La vingtaine d'autres parents de Palestiniens dont les corps n'ont pas été restitués dénoncent une «punition collective» qui vient s'ajouter à l'arsenal des mesures de rétorsion des autorités israéliennes à l'encontre des familles d'assaillants présumés, qui comprend la destruction de leurs maisons.

La tension, déjà vive à Hébron, a de nouveau grimpé à l'issue du cortège funéraire, des heurts ont opposé une nouvelle fois jeunes lanceurs de pierres et soldats. Douze personnes ont été blessées par des tirs israéliens, selon des sources médicales palestiniennes.

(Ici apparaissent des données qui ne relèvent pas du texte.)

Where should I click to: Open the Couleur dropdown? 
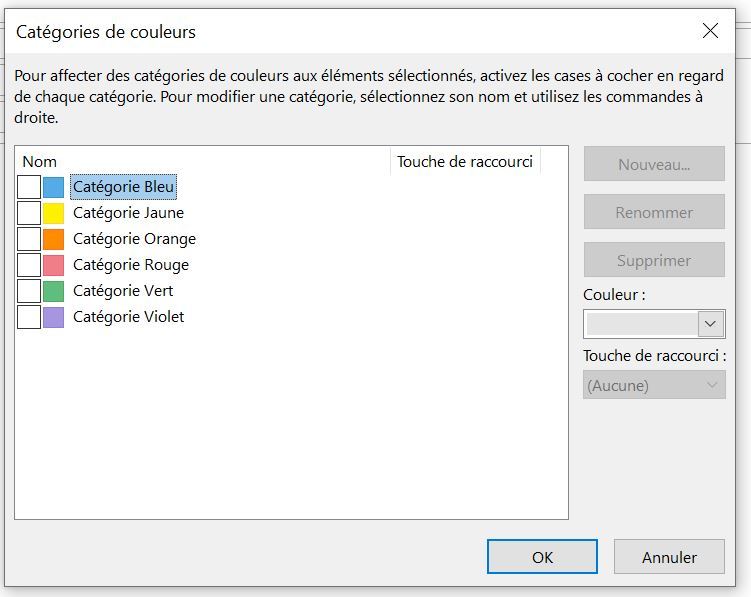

C'est en se référant aux quartiers où se sont installés des colons israéliens depuis plusieurs décennies qu'Amnesty International a tiré la sonnette d'alarme.

Protéger les civils des attaques des colons

«L'armée israélienne doit prendre immédiatement des mesures pour protéger les civils palestiniens des attaques de colons israéliens», exhorte l'ONG.

À Bethléem, des centaines de Palestiniens ont enterré Ramadan Thawabteh, un bébé de huit mois, mort asphyxié par des grenades lacrymogènes tirées par des soldats israéliens près de sa maison, selon la version du ministère palestinien de la Santé.

Samedi, l'armée israélienne a démenti toute implication, affirmant «qu'il n'y a aucune corrélation entre les activités de l'armée et le décès tragique de l'enfant». «Les gaz lacrymogènes ont été utilisés à des dizaines de mètres de la résidence de la famille», a-t-elle ajouté.